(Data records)

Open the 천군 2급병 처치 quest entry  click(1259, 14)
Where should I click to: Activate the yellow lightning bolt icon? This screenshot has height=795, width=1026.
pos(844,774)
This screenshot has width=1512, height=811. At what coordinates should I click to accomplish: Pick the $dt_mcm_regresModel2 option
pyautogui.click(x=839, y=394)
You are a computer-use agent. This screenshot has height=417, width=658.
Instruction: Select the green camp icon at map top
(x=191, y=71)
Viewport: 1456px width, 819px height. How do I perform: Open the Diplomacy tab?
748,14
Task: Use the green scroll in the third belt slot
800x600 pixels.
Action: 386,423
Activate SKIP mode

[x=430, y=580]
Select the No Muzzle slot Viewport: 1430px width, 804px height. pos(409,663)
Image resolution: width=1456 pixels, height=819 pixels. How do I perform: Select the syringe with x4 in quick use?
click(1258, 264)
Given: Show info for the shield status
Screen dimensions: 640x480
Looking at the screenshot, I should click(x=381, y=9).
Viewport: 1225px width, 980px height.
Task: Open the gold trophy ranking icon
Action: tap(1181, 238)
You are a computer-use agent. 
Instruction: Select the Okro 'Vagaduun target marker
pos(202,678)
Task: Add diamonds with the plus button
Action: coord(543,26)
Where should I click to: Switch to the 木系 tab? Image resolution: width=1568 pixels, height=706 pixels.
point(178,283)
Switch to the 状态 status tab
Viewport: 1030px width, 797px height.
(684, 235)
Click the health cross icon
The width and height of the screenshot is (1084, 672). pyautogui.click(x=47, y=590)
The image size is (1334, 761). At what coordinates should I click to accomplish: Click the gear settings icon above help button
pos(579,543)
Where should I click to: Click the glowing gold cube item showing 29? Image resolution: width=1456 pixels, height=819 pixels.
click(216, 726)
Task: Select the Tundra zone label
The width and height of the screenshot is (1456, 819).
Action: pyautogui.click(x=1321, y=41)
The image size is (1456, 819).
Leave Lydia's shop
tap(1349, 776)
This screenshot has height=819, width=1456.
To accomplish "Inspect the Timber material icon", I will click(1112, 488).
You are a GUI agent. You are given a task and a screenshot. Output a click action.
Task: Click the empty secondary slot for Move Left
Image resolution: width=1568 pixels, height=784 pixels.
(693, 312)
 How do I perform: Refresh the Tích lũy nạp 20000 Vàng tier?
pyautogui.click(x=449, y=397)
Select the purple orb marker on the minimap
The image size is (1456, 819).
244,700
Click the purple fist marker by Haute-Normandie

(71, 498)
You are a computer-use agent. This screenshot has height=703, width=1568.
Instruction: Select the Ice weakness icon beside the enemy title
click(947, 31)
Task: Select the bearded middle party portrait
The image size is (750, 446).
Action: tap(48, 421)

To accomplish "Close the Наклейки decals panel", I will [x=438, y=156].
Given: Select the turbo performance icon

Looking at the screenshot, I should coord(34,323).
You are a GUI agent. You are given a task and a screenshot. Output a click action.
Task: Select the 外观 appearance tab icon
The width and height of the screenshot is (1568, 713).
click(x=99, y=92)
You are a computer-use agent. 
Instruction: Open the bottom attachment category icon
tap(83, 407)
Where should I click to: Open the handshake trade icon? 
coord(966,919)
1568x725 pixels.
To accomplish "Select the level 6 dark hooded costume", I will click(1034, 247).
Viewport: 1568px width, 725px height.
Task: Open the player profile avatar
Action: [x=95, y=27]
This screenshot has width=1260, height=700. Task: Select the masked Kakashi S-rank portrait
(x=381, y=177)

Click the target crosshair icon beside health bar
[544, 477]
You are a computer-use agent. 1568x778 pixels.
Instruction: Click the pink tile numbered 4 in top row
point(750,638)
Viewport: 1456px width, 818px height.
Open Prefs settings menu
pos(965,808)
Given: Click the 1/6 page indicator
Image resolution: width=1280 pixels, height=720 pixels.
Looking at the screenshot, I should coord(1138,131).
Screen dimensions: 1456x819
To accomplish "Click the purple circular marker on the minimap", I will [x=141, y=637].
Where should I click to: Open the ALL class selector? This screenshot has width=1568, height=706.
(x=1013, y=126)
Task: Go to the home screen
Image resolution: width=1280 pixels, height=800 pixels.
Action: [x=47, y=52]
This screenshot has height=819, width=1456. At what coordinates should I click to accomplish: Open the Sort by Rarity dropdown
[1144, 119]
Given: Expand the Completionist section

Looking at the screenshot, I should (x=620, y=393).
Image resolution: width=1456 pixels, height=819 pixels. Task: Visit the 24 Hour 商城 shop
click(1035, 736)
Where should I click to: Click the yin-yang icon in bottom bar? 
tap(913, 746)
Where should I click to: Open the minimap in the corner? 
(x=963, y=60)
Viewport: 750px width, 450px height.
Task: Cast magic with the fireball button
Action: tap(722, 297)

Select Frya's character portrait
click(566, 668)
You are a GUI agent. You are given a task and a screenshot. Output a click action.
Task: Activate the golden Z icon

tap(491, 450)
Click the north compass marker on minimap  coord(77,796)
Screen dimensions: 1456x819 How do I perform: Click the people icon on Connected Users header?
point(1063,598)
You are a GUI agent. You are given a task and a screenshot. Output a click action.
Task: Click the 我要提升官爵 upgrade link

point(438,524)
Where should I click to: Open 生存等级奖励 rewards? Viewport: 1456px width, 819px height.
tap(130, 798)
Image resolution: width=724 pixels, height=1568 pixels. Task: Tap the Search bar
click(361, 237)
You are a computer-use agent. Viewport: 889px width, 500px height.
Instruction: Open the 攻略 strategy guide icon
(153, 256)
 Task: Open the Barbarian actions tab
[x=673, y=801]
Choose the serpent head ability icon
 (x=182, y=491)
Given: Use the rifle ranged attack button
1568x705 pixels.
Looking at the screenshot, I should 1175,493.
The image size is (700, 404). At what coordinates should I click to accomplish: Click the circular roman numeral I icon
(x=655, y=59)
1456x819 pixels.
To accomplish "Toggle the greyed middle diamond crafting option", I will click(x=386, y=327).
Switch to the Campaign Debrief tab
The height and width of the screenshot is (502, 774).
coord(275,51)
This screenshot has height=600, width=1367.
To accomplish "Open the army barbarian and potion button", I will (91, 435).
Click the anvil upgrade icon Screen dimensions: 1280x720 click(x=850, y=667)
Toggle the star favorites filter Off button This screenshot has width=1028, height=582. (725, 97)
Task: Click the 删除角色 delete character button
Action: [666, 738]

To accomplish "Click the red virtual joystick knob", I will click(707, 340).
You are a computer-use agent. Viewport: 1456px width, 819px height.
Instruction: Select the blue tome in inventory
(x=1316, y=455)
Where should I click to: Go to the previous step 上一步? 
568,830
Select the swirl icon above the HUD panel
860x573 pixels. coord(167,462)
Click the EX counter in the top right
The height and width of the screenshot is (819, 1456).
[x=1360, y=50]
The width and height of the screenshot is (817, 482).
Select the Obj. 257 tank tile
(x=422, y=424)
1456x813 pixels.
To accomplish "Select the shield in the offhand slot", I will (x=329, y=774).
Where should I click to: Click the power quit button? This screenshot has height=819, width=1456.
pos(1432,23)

WORK TO DO. Can you repeat all the records above, swapping every "Where should I click to" for "Which spot should I click to" and leaving everything else unchanged?

RESULT OF THE EXERCISE.
Open the 천군 2급병 처치 quest entry  click(1259, 14)
Which spot should I click to: Activate the yellow lightning bolt icon? This screenshot has height=795, width=1026.
pos(844,774)
This screenshot has width=1512, height=811. At what coordinates should I click to accomplish: Pick the $dt_mcm_regresModel2 option
pyautogui.click(x=839, y=394)
You are a computer-use agent. This screenshot has height=417, width=658.
Instruction: Select the green camp icon at map top
(x=191, y=71)
Viewport: 1456px width, 819px height. How do I perform: Open the Diplomacy tab?
748,14
Task: Use the green scroll in the third belt slot
800x600 pixels.
Action: 386,423
Activate SKIP mode

[x=430, y=580]
Select the No Muzzle slot Viewport: 1430px width, 804px height. pos(409,663)
Image resolution: width=1456 pixels, height=819 pixels. How do I perform: Select the syringe with x4 in quick use?
click(1258, 264)
Given: Show info for the shield status
Screen dimensions: 640x480
Looking at the screenshot, I should click(x=381, y=9).
Viewport: 1225px width, 980px height.
Task: Open the gold trophy ranking icon
Action: tap(1181, 238)
You are a computer-use agent. 
Instruction: Select the Okro 'Vagaduun target marker
pos(202,678)
Task: Add diamonds with the plus button
Action: coord(543,26)
Which spot should I click to: Switch to the 木系 tab? Image resolution: width=1568 pixels, height=706 pixels.
point(178,283)
Switch to the 状态 status tab
Viewport: 1030px width, 797px height.
(684, 235)
Click the health cross icon
The width and height of the screenshot is (1084, 672). pyautogui.click(x=47, y=590)
The image size is (1334, 761). At what coordinates should I click to accomplish: Click the gear settings icon above help button
pos(579,543)
Which spot should I click to: Click the glowing gold cube item showing 29? Image resolution: width=1456 pixels, height=819 pixels.
click(216, 726)
Task: Select the Tundra zone label
The width and height of the screenshot is (1456, 819).
Action: pyautogui.click(x=1321, y=41)
The image size is (1456, 819).
Leave Lydia's shop
tap(1349, 776)
This screenshot has height=819, width=1456.
To accomplish "Inspect the Timber material icon", I will click(1112, 488).
You are a GUI agent. You are given a task and a screenshot. Output a click action.
Task: Click the empty secondary slot for Move Left
Image resolution: width=1568 pixels, height=784 pixels.
(693, 312)
 How do I perform: Refresh the Tích lũy nạp 20000 Vàng tier?
pyautogui.click(x=449, y=397)
Select the purple orb marker on the minimap
The image size is (1456, 819).
244,700
Click the purple fist marker by Haute-Normandie

(71, 498)
You are a computer-use agent. This screenshot has height=703, width=1568.
Instruction: Select the Ice weakness icon beside the enemy title
click(947, 31)
Task: Select the bearded middle party portrait
The image size is (750, 446).
Action: tap(48, 421)

To accomplish "Close the Наклейки decals panel", I will [x=438, y=156].
Given: Select the turbo performance icon

Looking at the screenshot, I should coord(34,323).
You are a GUI agent. You are given a task and a screenshot. Output a click action.
Task: Select the 外观 appearance tab icon
The width and height of the screenshot is (1568, 713).
click(x=99, y=92)
You are a computer-use agent. 
Instruction: Open the bottom attachment category icon
tap(83, 407)
Which spot should I click to: Open the handshake trade icon? 
coord(966,919)
1568x725 pixels.
To accomplish "Select the level 6 dark hooded costume", I will click(1034, 247).
Viewport: 1568px width, 725px height.
Task: Open the player profile avatar
Action: [x=95, y=27]
This screenshot has width=1260, height=700. Task: Select the masked Kakashi S-rank portrait
(x=381, y=177)

Click the target crosshair icon beside health bar
[544, 477]
You are a computer-use agent. 1568x778 pixels.
Instruction: Click the pink tile numbered 4 in top row
point(750,638)
Viewport: 1456px width, 818px height.
Open Prefs settings menu
pos(965,808)
Given: Click the 1/6 page indicator
Image resolution: width=1280 pixels, height=720 pixels.
Looking at the screenshot, I should coord(1138,131).
Screen dimensions: 1456x819
To accomplish "Click the purple circular marker on the minimap", I will [x=141, y=637].
Which spot should I click to: Open the ALL class selector? This screenshot has width=1568, height=706.
(x=1013, y=126)
Task: Go to the home screen
Image resolution: width=1280 pixels, height=800 pixels.
Action: [x=47, y=52]
This screenshot has height=819, width=1456. At what coordinates should I click to accomplish: Open the Sort by Rarity dropdown
[1144, 119]
Given: Expand the Completionist section

Looking at the screenshot, I should (x=620, y=393).
Image resolution: width=1456 pixels, height=819 pixels. Task: Visit the 24 Hour 商城 shop
click(1035, 736)
Which spot should I click to: Click the yin-yang icon in bottom bar? 
tap(913, 746)
Which spot should I click to: Open the minimap in the corner? 
(x=963, y=60)
Viewport: 750px width, 450px height.
Task: Cast magic with the fireball button
Action: tap(722, 297)

Select Frya's character portrait
click(566, 668)
You are a GUI agent. You are given a task and a screenshot. Output a click action.
Task: Activate the golden Z icon

tap(491, 450)
Click the north compass marker on minimap  coord(77,796)
Screen dimensions: 1456x819 How do I perform: Click the people icon on Connected Users header?
point(1063,598)
You are a GUI agent. You are given a task and a screenshot. Output a click action.
Task: Click the 我要提升官爵 upgrade link

point(438,524)
Which spot should I click to: Open 生存等级奖励 rewards? Viewport: 1456px width, 819px height.
tap(130, 798)
Image resolution: width=724 pixels, height=1568 pixels. Task: Tap the Search bar
click(361, 237)
You are a computer-use agent. Viewport: 889px width, 500px height.
Instruction: Open the 攻略 strategy guide icon
(153, 256)
 Task: Open the Barbarian actions tab
[x=673, y=801]
Choose the serpent head ability icon
 (x=182, y=491)
Given: Use the rifle ranged attack button
1568x705 pixels.
Looking at the screenshot, I should 1175,493.
The image size is (700, 404). At what coordinates should I click to accomplish: Click the circular roman numeral I icon
(x=655, y=59)
1456x819 pixels.
To accomplish "Toggle the greyed middle diamond crafting option", I will click(x=386, y=327).
Switch to the Campaign Debrief tab
The height and width of the screenshot is (502, 774).
coord(275,51)
This screenshot has height=600, width=1367.
To accomplish "Open the army barbarian and potion button", I will (91, 435).
Click the anvil upgrade icon Screen dimensions: 1280x720 click(x=850, y=667)
Toggle the star favorites filter Off button This screenshot has width=1028, height=582. (725, 97)
Task: Click the 删除角色 delete character button
Action: [666, 738]

To accomplish "Click the red virtual joystick knob", I will click(707, 340).
You are a computer-use agent. Viewport: 1456px width, 819px height.
Instruction: Select the blue tome in inventory
(x=1316, y=455)
Which spot should I click to: Go to the previous step 上一步? 
568,830
Select the swirl icon above the HUD panel
860x573 pixels. coord(167,462)
Click the EX counter in the top right
The height and width of the screenshot is (819, 1456).
[x=1360, y=50]
The width and height of the screenshot is (817, 482).
Select the Obj. 257 tank tile
(x=422, y=424)
1456x813 pixels.
To accomplish "Select the shield in the offhand slot", I will (x=329, y=774).
Which spot should I click to: Click the power quit button? This screenshot has height=819, width=1456.
pos(1432,23)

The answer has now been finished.